The EVFTA, which took effect on August 1, will see a high level of commitments covering a variety of areas including the enhancement of IPRs, a clause that can be considered one of the key contents to be implemented by member countries.
Vu Xuan Truong of the Institute for Brand and Competitiveness Strategy believes that the trade deal will bring about economic benefits to both parties, especially when it comes to intellectual property (IP).
IP in this deal refers to all categories of intellectual property, including copyright and related rights, trademarks, patent rights, industrial designs, geographical indications (GIs), which offer a higher level of protection than the World Trade Organization but in line with Vietnamese law.
As for geographical indications, Vietnam is fully committed to protecting 169 GIs of the EU, and the latter has pledged to protect 39 GIs of Vietnam, mainly relating to agricultural products and foodstuffs.
According to experts, the EVFTA is projected to open up the door for exports, but also pose IP challenges, which will make it difficult for domestic goods to meet stringent requirements implemented by the demanding market and make greater inroads.

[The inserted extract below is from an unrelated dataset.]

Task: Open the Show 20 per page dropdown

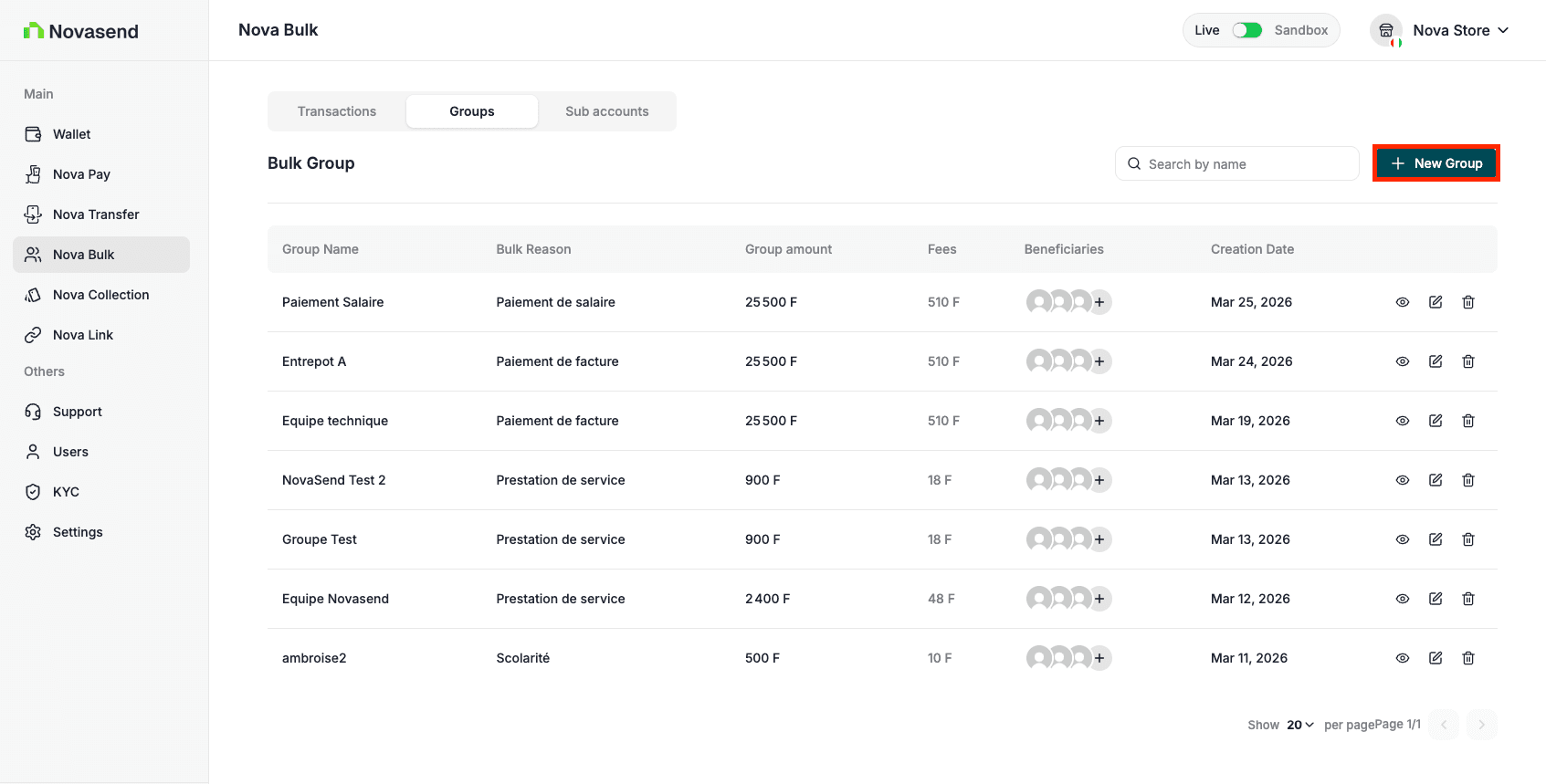Action: pos(1299,725)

Due to this, products with Vietnamese trademark, patent, and industrial designs must be registered for exclusive protection within the EU at high costs, not to mention complex registration procedures.

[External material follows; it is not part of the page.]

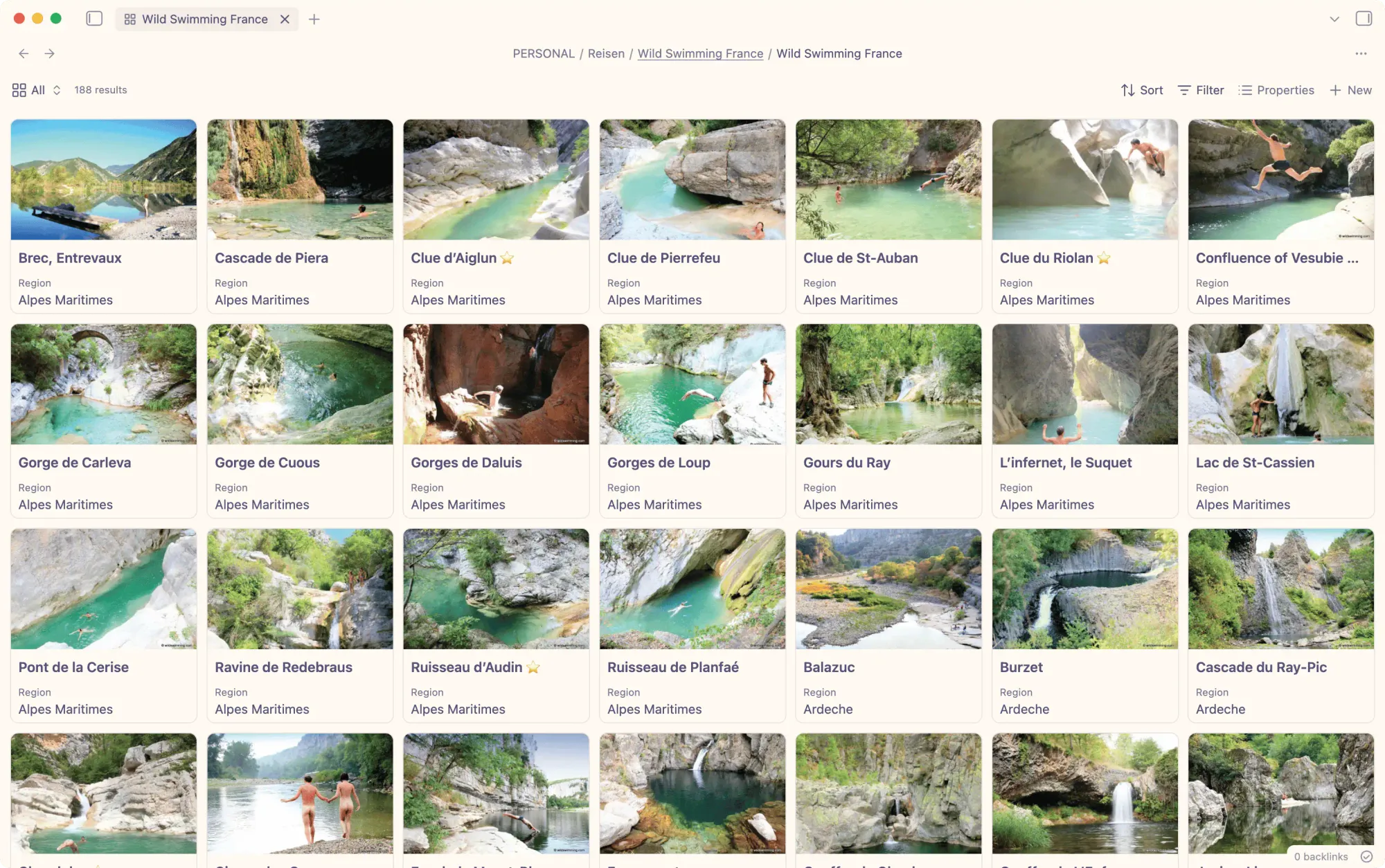Create a New entry

(1350, 90)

As a consequence of these high costs and complex procedures, local enterprises remain hesitant to register intellectual property rights protection. Indeed, several organisations, individuals, entrepreneurs, and businesses have failed to pay due attention to the IP issue.
Elaborating on the commitments set out in the EVFTA, Nguyen Thi Thu Trang, Director of the Center for WTO and Integration under the Vietnam Chamber of Commerce and Industry, says that the protection of industrial designs will apply to both finished products and components or spare parts.

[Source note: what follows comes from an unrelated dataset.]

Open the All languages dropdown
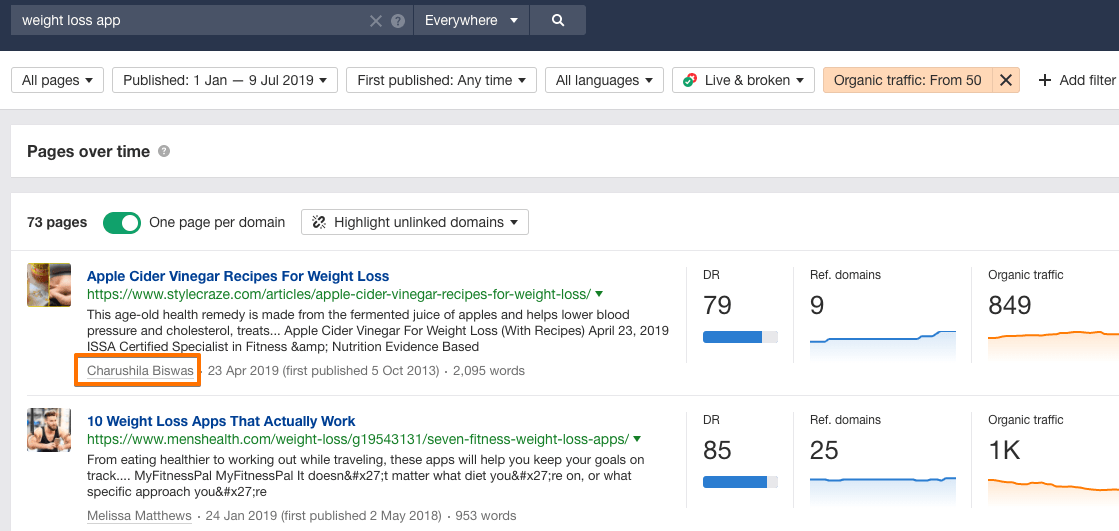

This will be true for technological protection measures (TPMs) as the EVFTA will help deal with infringements related to production, import, distribution, assembly, rental or storage for commercial purposes, says Trang.
She warns chances brought about by the EVFTA will turn into challenges if businesses remain vague about IP regulations.
Economist Vu Vinh Phu also underscores the importance of IP, especially in the context of Vietnam implementing the EVFTA, noting that relevant ministries, sectors, and businesses should put forward recommendations for the enforcement of IPRs in a more transparent manner. This should be done alongside strengthening inspection to handle violations and protect genuine businesses.